Dear Zack,
This is my second time writing a letter that no father should ever have to write to his son: a suicide note. The first one I crafted before putting you on that train out of New York City, explaining my reasons for staying behind and fighting what I suspected was a losing battle.
Here I remain, still fighting that fight.
You were taken from me in the cruelest manner possible. For nearly two years now, I have pined for you, I have tried to find a way to set you free from the clutches of those who hold you. You think me dead, but no—not yet. I live, and I live for you.
I am writing this to you in the event that you survive me and that the Master survives me as well. In that case—which is for me the worst-case scenario—I will have committed a grave crime against humanity, or what was left of it. I will have traded the last hope for the freedom of our subordinated race in order that you, son, will live. Not only live, but live as a human being, unturned by the plague of vampirism spread by the Master.
My dearest hope is that you have by now come to the realization that the Master’s way is evil in its basest form. There is a very wise saying: “History is written by the victor.” Today I write not of history but of hope. We had a life together once, Zack. A beautiful life, and I include your mother in this also. Please remember that life, its sunlight, laughter, and simple joy. That was your youth. You have been made to grow up much too fast, and any confusion on your part as to who truly loves you and wants the best for you is understandable and forgivable. I forgive you everything. Please forgive my treachery on your behalf. My own life is a small price to pay for yours, but the lives of my friends, and the future of humanity—enormous.
Many times I have given up hope in myself, but never in you. I regret only that I will not see the man you will grow to be. Please let my sacrifice guide you onto the path of goodness.

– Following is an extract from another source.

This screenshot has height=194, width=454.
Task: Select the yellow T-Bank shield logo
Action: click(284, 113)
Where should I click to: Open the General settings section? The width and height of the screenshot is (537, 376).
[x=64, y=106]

And now I have one other very important thing to say. If, as I say, this plan comes off as I fear it might, then I have been turned. I am a vampire. And you must understand that, due to the bond of love I feel for you, my vampire self will be coming for you. It will never stop. If, by the time you read this, you have already slain me, I thank you. A thousand times, I thank you. Please feel no guilt, no shame, only the satisfaction of a good deed done well. I am at peace.

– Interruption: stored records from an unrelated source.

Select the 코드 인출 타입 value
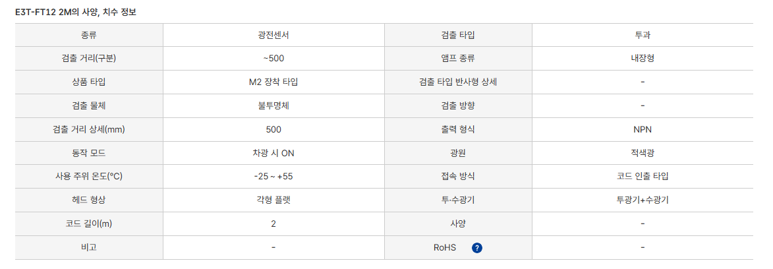Screen dimensions: 773x269 pos(642,177)
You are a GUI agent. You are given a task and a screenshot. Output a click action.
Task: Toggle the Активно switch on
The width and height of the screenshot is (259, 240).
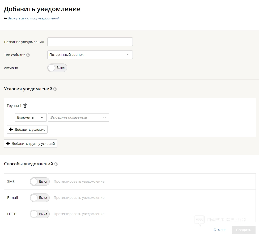(57, 68)
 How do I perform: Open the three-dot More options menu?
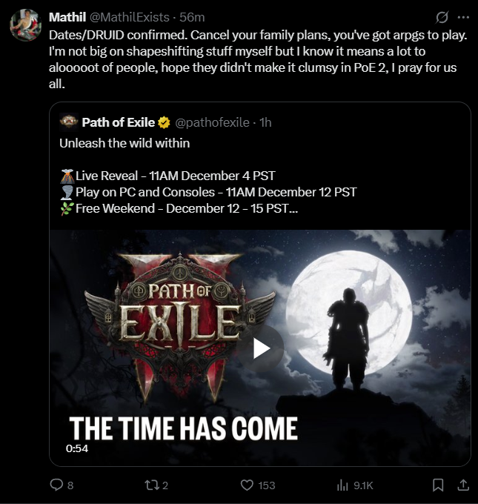pos(463,16)
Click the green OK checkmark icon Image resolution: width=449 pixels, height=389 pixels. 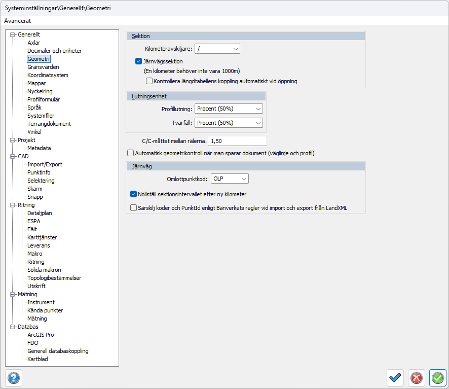pyautogui.click(x=437, y=378)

But if somehow you have not released me yet—please destroy me the next chance you get. This is my last request. You will want to cut down your mother too. We love you.
If you have found this diary where I intend to leave it—on your boyhood bed, in your mother’s house on Kelton Street in Woodside, Queens—then you will find, beneath the bed, a bag of weapons forged of silver that I hope will make your way easier in this world. It is all I have to bequeath you.
It is a cruel world, Zachary Goodweather. Do anything you can to make it better.